Task instructions: Since only the written part is wanted, repeat the records exactly and omit the pictures.

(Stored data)
━━━━━━━━━━━━━━━━
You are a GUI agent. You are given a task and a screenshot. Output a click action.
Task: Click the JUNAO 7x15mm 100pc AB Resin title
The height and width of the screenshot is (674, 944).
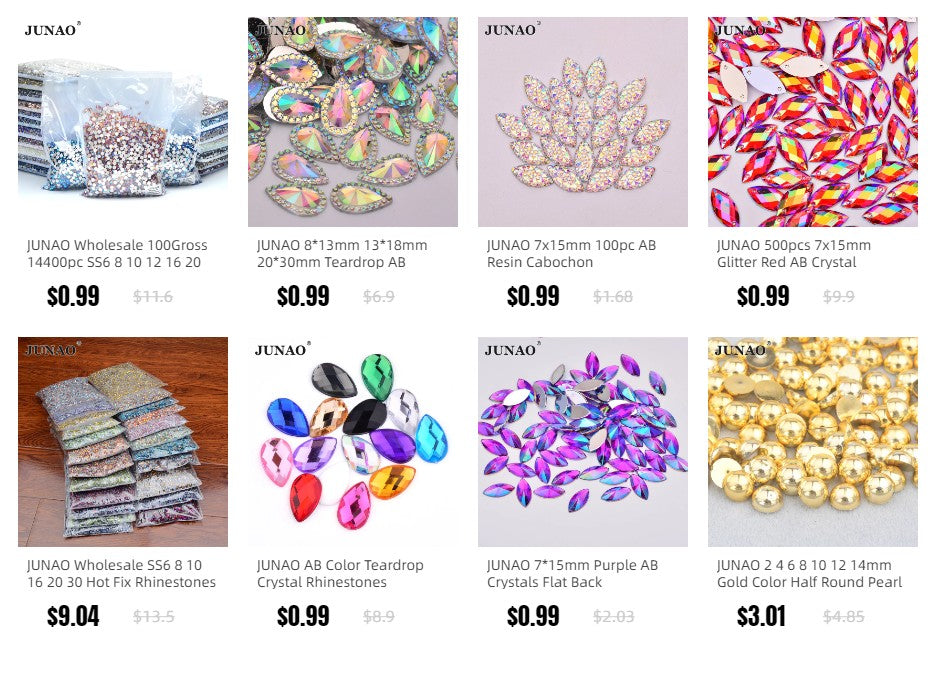[571, 254]
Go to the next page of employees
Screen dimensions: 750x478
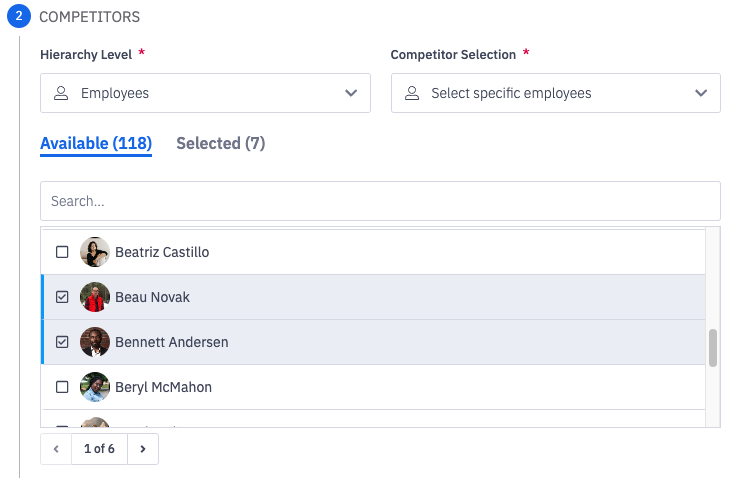point(143,449)
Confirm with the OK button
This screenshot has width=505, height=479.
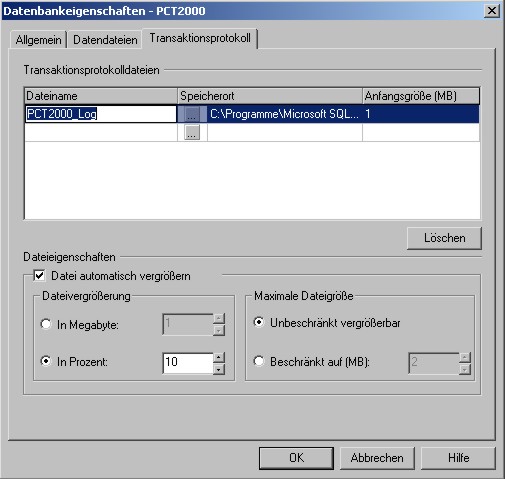[296, 458]
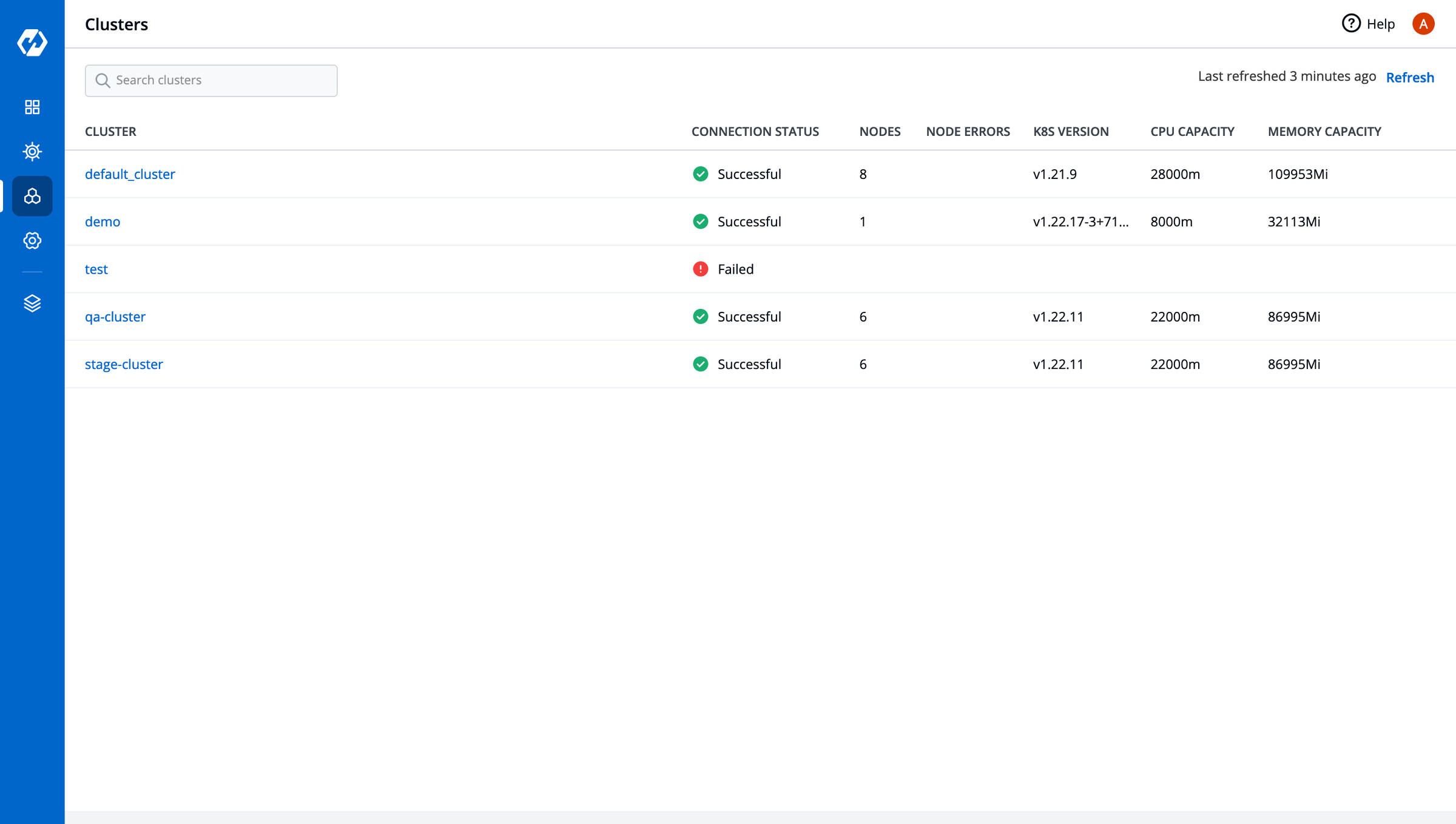Click the Devtron logo icon
This screenshot has height=824, width=1456.
[x=32, y=42]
━━━━━━━━━━━━━━━━
Task answer:
You are a GUI agent. You are given a task and a screenshot. Output a click action.
Task: Click the JUNAO 7x15mm 100pc AB Resin title
The height and width of the screenshot is (674, 944).
[571, 254]
Go to the next page of employees
Screen dimensions: 750x478
point(143,449)
Confirm with the OK button
This screenshot has width=505, height=479.
[296, 458]
Click the Devtron logo icon
This screenshot has height=824, width=1456.
[x=32, y=42]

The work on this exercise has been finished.